**Required action:**
In the data below, find every line that has the string "above", and copy it.
START Input data
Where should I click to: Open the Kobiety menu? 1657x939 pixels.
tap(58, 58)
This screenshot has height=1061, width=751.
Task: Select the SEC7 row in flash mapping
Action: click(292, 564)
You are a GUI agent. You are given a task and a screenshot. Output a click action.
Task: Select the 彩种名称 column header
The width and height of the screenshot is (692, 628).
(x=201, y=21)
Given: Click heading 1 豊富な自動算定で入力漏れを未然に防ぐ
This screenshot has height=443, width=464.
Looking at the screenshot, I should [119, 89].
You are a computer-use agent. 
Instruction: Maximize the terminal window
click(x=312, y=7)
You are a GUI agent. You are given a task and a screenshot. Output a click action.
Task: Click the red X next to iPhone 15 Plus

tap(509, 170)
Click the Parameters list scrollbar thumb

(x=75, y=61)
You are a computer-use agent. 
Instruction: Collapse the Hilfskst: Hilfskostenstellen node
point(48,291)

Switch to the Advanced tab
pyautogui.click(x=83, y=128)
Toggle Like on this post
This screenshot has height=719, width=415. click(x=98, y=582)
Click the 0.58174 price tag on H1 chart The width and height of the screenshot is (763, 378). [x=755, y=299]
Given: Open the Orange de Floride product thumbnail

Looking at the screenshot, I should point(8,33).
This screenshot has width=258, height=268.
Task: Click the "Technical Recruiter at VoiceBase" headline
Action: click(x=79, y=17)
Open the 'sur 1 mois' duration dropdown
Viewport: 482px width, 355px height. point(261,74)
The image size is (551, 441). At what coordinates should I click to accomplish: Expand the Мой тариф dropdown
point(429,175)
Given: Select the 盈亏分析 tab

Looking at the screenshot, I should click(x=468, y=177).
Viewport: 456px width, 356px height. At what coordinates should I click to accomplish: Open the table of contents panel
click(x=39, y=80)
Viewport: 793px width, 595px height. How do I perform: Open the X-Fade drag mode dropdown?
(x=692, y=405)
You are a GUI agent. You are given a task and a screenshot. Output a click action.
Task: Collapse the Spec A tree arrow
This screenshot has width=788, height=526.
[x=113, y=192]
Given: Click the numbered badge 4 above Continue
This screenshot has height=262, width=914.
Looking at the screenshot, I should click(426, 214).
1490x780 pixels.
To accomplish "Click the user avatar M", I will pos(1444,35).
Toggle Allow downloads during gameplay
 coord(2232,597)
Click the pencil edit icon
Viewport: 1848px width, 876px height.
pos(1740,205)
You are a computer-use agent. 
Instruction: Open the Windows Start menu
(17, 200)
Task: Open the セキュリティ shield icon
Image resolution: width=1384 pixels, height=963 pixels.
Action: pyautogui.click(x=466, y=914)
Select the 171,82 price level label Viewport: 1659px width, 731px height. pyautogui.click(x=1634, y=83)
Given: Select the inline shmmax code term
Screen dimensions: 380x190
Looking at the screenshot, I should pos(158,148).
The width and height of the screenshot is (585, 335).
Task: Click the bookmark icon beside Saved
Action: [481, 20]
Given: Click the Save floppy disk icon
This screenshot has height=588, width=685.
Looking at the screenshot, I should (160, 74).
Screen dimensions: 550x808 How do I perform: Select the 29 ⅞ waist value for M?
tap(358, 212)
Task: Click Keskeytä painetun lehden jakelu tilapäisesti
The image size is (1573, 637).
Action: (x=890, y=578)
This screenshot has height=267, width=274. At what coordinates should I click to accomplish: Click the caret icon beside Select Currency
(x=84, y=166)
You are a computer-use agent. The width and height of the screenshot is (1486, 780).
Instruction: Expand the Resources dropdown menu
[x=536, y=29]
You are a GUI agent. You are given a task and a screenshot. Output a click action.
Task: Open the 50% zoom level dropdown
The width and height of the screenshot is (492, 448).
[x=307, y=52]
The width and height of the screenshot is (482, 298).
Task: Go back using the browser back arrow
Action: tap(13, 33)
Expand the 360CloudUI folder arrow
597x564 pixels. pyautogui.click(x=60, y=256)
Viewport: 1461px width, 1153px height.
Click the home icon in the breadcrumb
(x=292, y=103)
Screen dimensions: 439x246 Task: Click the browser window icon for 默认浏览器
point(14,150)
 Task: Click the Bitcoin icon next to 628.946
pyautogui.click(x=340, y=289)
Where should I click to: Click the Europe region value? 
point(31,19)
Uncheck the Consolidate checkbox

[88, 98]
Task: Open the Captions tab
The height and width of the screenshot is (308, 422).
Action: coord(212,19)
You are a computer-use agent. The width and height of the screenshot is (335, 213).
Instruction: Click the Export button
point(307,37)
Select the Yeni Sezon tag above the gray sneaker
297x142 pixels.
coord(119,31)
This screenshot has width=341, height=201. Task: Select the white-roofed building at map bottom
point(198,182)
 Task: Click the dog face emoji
END Input data
**Exercise output:**
Given: Click the numbered badge 4 above Continue
Select the Yeni Sezon tag above the gray sneaker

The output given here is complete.